» **Stored data entries**:
----

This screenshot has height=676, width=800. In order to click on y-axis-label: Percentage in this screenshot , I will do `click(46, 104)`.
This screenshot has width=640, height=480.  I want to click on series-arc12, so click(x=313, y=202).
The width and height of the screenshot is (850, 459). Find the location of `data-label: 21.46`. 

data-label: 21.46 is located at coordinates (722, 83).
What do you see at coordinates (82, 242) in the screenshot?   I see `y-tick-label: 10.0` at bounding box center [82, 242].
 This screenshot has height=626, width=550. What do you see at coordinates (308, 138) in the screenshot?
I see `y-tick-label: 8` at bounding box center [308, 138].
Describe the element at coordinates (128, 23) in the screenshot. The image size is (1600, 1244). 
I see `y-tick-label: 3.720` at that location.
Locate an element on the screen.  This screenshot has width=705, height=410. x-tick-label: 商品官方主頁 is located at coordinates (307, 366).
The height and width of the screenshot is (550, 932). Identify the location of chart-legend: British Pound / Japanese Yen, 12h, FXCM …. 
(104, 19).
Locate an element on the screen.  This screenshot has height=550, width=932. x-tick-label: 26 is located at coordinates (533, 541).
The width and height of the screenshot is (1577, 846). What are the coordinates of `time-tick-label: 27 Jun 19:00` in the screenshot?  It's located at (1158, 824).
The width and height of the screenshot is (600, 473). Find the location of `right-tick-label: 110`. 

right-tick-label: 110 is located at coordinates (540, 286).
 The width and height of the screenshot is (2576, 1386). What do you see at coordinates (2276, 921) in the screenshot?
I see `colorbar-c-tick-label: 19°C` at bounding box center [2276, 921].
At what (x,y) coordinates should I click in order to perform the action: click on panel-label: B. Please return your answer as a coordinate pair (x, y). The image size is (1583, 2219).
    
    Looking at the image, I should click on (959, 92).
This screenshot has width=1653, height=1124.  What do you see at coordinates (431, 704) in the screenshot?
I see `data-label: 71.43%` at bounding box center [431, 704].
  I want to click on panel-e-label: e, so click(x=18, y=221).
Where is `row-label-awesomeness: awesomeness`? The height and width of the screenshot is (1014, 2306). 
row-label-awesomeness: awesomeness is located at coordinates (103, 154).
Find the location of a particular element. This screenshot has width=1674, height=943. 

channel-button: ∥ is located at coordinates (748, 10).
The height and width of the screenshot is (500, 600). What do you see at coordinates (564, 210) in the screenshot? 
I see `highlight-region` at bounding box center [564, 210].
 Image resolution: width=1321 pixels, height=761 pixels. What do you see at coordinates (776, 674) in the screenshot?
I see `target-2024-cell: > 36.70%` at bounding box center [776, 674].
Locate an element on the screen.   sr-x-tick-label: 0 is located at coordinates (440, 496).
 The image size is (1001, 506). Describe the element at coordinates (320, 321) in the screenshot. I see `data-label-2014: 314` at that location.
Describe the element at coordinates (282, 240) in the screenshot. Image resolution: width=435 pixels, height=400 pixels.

----

Return all of the data above verbatim, line for line and with nothing changed.

This screenshot has height=676, width=800. In order to click on y-axis-label: Percentage in this screenshot , I will do `click(46, 104)`.
This screenshot has width=640, height=480.  I want to click on series-arc12, so click(x=313, y=202).
The width and height of the screenshot is (850, 459). Find the location of `data-label: 21.46`. 

data-label: 21.46 is located at coordinates (722, 83).
What do you see at coordinates (82, 242) in the screenshot?   I see `y-tick-label: 10.0` at bounding box center [82, 242].
 This screenshot has height=626, width=550. What do you see at coordinates (308, 138) in the screenshot?
I see `y-tick-label: 8` at bounding box center [308, 138].
Describe the element at coordinates (128, 23) in the screenshot. The image size is (1600, 1244). 
I see `y-tick-label: 3.720` at that location.
Locate an element on the screen.  This screenshot has width=705, height=410. x-tick-label: 商品官方主頁 is located at coordinates (307, 366).
The height and width of the screenshot is (550, 932). Identify the location of chart-legend: British Pound / Japanese Yen, 12h, FXCM …. 
(104, 19).
Locate an element on the screen.  This screenshot has height=550, width=932. x-tick-label: 26 is located at coordinates (533, 541).
The width and height of the screenshot is (1577, 846). What are the coordinates of `time-tick-label: 27 Jun 19:00` in the screenshot?  It's located at (1158, 824).
The width and height of the screenshot is (600, 473). Find the location of `right-tick-label: 110`. 

right-tick-label: 110 is located at coordinates (540, 286).
 The width and height of the screenshot is (2576, 1386). What do you see at coordinates (2276, 921) in the screenshot?
I see `colorbar-c-tick-label: 19°C` at bounding box center [2276, 921].
At what (x,y) coordinates should I click in order to perform the action: click on panel-label: B. Please return your answer as a coordinate pair (x, y). The image size is (1583, 2219).
    
    Looking at the image, I should click on (959, 92).
This screenshot has width=1653, height=1124.  What do you see at coordinates (431, 704) in the screenshot?
I see `data-label: 71.43%` at bounding box center [431, 704].
  I want to click on panel-e-label: e, so click(x=18, y=221).
Where is `row-label-awesomeness: awesomeness`? The height and width of the screenshot is (1014, 2306). 
row-label-awesomeness: awesomeness is located at coordinates (103, 154).
Find the location of a particular element. This screenshot has width=1674, height=943. 

channel-button: ∥ is located at coordinates (748, 10).
The height and width of the screenshot is (500, 600). What do you see at coordinates (564, 210) in the screenshot? 
I see `highlight-region` at bounding box center [564, 210].
 Image resolution: width=1321 pixels, height=761 pixels. What do you see at coordinates (776, 674) in the screenshot?
I see `target-2024-cell: > 36.70%` at bounding box center [776, 674].
Locate an element on the screen.   sr-x-tick-label: 0 is located at coordinates (440, 496).
 The image size is (1001, 506). Describe the element at coordinates (320, 321) in the screenshot. I see `data-label-2014: 314` at that location.
Describe the element at coordinates (282, 240) in the screenshot. Image resolution: width=435 pixels, height=400 pixels.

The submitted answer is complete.